O jardineiro Narvel Roth nos faz lembrar o acompanhante de "O Gigolô Americano", lançado em 1980 e cria do mesmo diretor de "Jardim dos Desejos", em cartaz nos cinemas. Ambos têm uma rotina calcada numa organização excessiva.

Julian Kaye, o garoto de programa vivido por Richard Gere, chega a ser compulsivo na organização de seu apartamento, perceptível na separação das roupas nas gavetas.

Narvel (Joel Edgerton) segue caminho semelhante em relação à jardinagem, na forma meticulosa como se dedica às flores da propriedade de uma viúva rica interpretada por Sigourney Weaver.

Esse mundo de aparente simetria e beleza é quebrado quando um elemento do passado dos protagonistas vem à tona, transformando tudo à volta num grande caos, tornando visível formas de poder que eles estão atrelados.

Julian é belo e sedutor, mas opta por levar uma vida mais independente, uma situação que o antigo cafetão acaba interferindo negativamente. Narvel é um jardineiro dedicado e, num momento extremo, se vê totalmente manipulado pela patroa.

Esse é o grande contraste desenvolvido por Schrader nos dois filmes, em que o cuidado de Julian e Narvel para manter um ambiente belo e controlado é submetido a certas castas, em que o dinheiro e o status social falam mais alto.

No caso de "Jardim dos Desejos", é interessante ver a evolução da personagem de Sigourney, uma mulher cada vez mais dominadora, egoísta e preconceituosa, incapaz de cuidar da sobrinha negra e viciada em drogas.

A missão de introduzir a sobrinha nos trabalhos de jardinagem é dirigida a Narvel e, conhecendo o passado dele, compreenderemos, aos poucos, o grau de perfídia da tia.
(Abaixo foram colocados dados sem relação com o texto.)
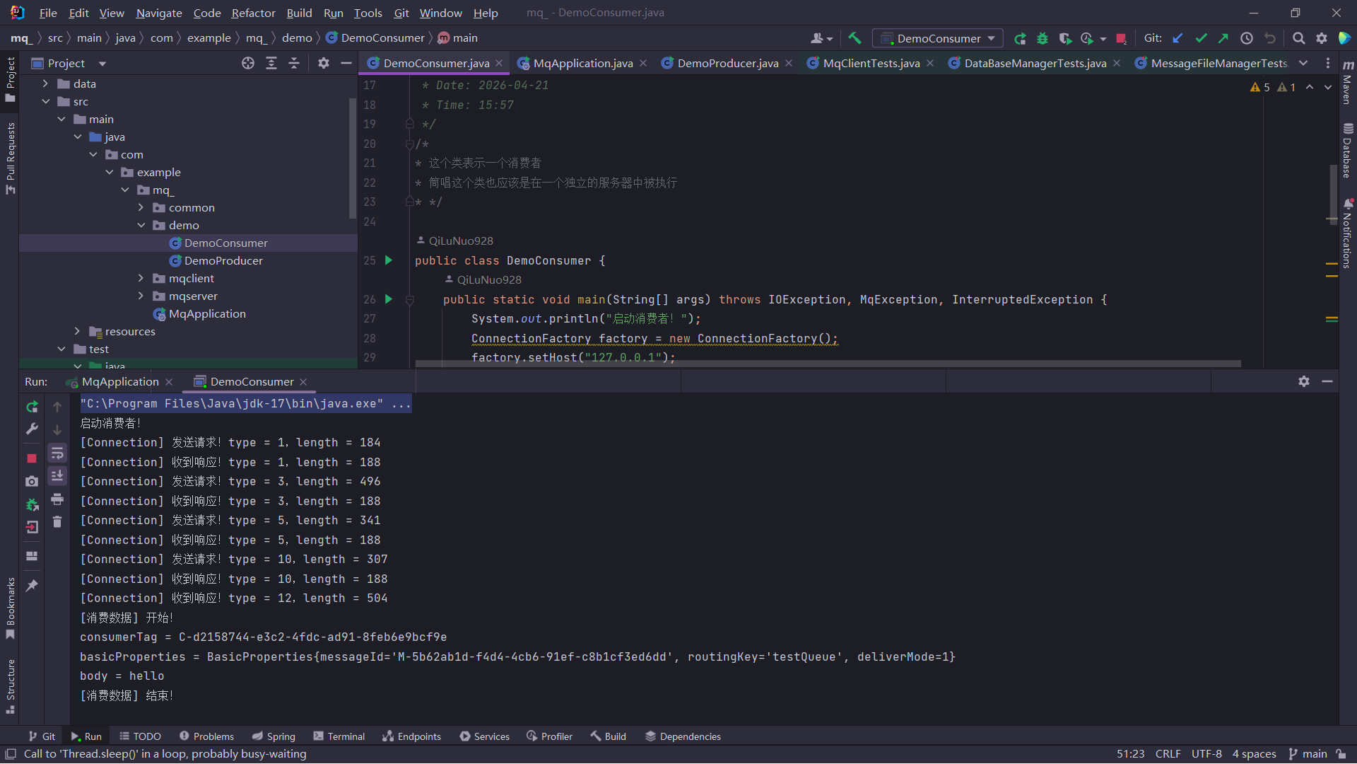Toggle soft-wrap in Run console
The width and height of the screenshot is (1357, 764).
(57, 453)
Ela se torna uma das peças principais dessa América de Donald Trump que Schrader quer radiografar.

A parte mais evidente dessa sociedade, com homens solitários em busca de remissão (tema sempre abordado pelo diretor, em obras como "Fé Corrompida" e "O Contador de Cartas"), é apenas a ponta do iceberg de um mundo extremamente doente.